Additional comments included suggestions that the board have subpoena powers, and that the council ensure an adequate budget is in place for the CRB to properly function; recommendations that previously incarcerated people have representation among the civilians on the board; extending the time limits of when a complaint may be submitted - specifically so it may include potential complaints related to events in the summer 2020 – and clear procedures that would allow the department to dismiss any frivolous or unfounded complaint made against an officer. 

The public hearing was held open. Presumably, additional commentary will be gathered in advance of the next City Council meeting, which is Tuesday, Feb. 15. A “Contact Us” section is available on the city’s website at: saratoga-springs.org. 

“The hope is after hearing some public comment and perhaps some tweaks to the proposal of the task force, my intention would be to draft a proposed ordinance that would ultimately be subject to additional public scrutiny before being considered for passage by the City Council,” Montagnino said.     

In an unrelated matter Tuesday night, the City Council staged a closed-to-the-public Executive Session, after which it emerged and in a unanimous 4-0 vote authorized the mayor to execute a settlement agreement to allow the release of police disciplinary records in redacted form. The settlement is in connection with a lawsuit filed by former Saratogian newspaper Managing Editor Barbara Lombardo. 

Last year, Lombardo requested records be released pertaining to alleged use of excessive force related to the police department from 2013 through 2020. Her inquiry initially began with informal discussions and letters requesting statistics from then-city officials and was followed by a Freedom of Information Law (FOIL) request. 

“This has been going on many, many months. I went through the FOIL process and after those options were exhausted, my only remaining option was to sue the city. That was the next step to try and get the records,” said Lombardo, adding that there is no monetary component to the lawsuit.   

The request seeks police disciplinary records, including ones in which the city found that complaints did not result in disciplinary action. “There should be some record that the people can see that would show they indeed looked into complaints,” Lombardo said. “Instead, any complaints that they deemed un-sustained, they are providing nothing, as if the record doesn’t exist at all.”          

Prompting her records request was the scrutiny placed on the police department in the aftermath of the circumstances related to the Darryl Mount case. In 2013, the 21-year-old black man fled police on Caroline Street and ended up at the bottom of a scaffold with injuries that left him in a coma.

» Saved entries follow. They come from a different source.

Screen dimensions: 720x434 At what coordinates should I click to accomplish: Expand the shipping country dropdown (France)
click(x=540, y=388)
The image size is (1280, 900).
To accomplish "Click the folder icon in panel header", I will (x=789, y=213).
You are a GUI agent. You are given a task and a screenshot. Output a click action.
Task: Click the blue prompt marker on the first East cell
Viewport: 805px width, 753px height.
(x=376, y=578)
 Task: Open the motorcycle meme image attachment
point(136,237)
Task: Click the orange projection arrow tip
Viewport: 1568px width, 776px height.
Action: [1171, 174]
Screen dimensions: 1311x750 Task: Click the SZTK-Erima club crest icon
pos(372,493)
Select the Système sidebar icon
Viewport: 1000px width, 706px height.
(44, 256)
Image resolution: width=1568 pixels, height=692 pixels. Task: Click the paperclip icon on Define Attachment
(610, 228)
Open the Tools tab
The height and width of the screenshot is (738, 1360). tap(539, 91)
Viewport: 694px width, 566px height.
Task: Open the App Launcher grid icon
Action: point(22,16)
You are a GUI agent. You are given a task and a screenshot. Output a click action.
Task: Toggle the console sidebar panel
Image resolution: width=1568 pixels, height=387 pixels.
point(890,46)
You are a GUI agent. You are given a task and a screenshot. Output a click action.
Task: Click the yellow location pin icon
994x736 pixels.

He never fully regained consciousness and died nine months later. On the fifth anniversary of the incident, Lombardo published an article in the Times Union which shed new light on some of the details. 

“In that case, in the deposition for the still-pending lawsuit against the city by Darryl Mount’s mother, the police chief in his sworn deposition admitted that he intentionally misled the reporter and the public by saying there was an internal investigation being done about what happened to Mount, when in fact there was no such investigation done,” Lombardo said. “That got me thinking later: was that a fluke where they didn’t follow their own procedure just in this one incident, or is this the way they usually roll? Do they normally follow their own procedures for investigation, or not?” 

A recent opinion from the NYS Committee on Open Government was a big lynchpin for her argument moving forward, as well as for other cases around the state, she said.   

The release of records will be in redacted form. “I’m not trying to embarrass officers or cast a shadow over anybody because if there’s nothing to it, they’ll just have redactions,” Lombardo said. 

This week’s actions by the five-member City Council - which is comprised of four members altogether new or in new positions - authorized the mayor to execute the settlement. “There are still going to be negotiations of what would satisfy me to discontinue the lawsuit. When I see the documents, I’ll see whether they have fulfilled it in full. And it’s something that will be totally public, that was one of my conditions,” Lombardo said.